Enfin, un effort supplémentaire a été consenti pour corriger les insuffisances en matière de transparence dans le domaine des dépenses publiques et dans celui du financement de la vie politique.

La recherche de relations pacifiées avec les pays voisins a bien évidemment été aussi au cœur des actions de la République de Croatie ces dernières années. C’était tout à la fois une nécessité pour que sa candidature à l’entrée dans l’Union européenne soit prise au sérieux et une conséquence des négociations entourant cette candidature, puisque l’Union européenne veut être le moteur de semblables entreprises de réconciliation.

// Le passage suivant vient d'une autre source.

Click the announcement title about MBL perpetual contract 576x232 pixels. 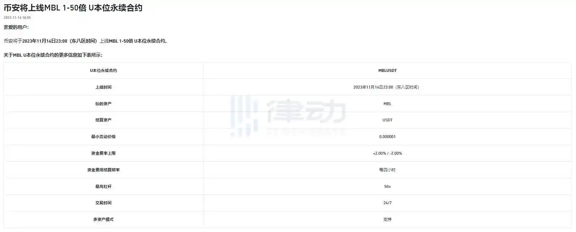pyautogui.click(x=73, y=8)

En l’occurrence, c’est avec la Serbie et la Slovénie que les différends étaient les plus nombreux.

La Croatie et la Serbie, tout d’abord, se sont durement affrontées voilà une vingtaine d’années. Leurs gouvernements ont réalisé de grands pas l’un vers l’autre en reconnaissant et en regrettant la violence et les brutalités commises de part et d’autre. Les plus hautes autorités serbes ont été reçues à Zagreb et les plus hautes autorités croates l’ont été à Belgrade. Il n’y a pas si longtemps, cela aurait semblé inimaginable !

Avec la Slovénie, la dispute est plus actuelle. Elle concerne le littoral du golfe de Piran, et donc le territoire maritime de la Slovénie, ainsi que, de manière peut-être plus aiguë ces derniers temps, la restitution d’avoirs croates auprès de la Ljubljanska Banka.

Sur la question des eaux territoriales, la Slovénie et la Croatie ont accepté de s’en remettre à un arbitrage international, dont tous les responsables politiques croates que nous avons rencontrés, de la majorité comme de l’opposition, ont déclaré qu’ils respecteraient les conclusions, quelles qu’elles soient. C’est là un signe très positif en vue de la pacification des relations avec la Slovénie.

S’agissant des avoirs croates détenus par la banque précitée, la situation est plus embarrassante, la Slovénie menaçant de ne pas ratifier le traité d’adhésion de la Croatie à l’Union européenne. La résolution de ce problème pourrait intervenir, me semble-t-il, dans les mois qui viennent. Il faudra toutefois être vigilants sur ce point.

Enfin, des efforts importants ont également été accomplis pour rendre l’économie croate compatible avec le marché unique. Ce point a été peu évoqué, mais la Croatie a réalisé des progrès économiques remarquables au cours des deux décennies écoulées. Avant la crise économique, elle jouissait d’un taux de croissance de 4 % à 5 % par an ; en vingt ans, ses revenus ont doublé, et le revenu par habitant en Croatie atteint à présent 63 % de la moyenne de l’Union européenne.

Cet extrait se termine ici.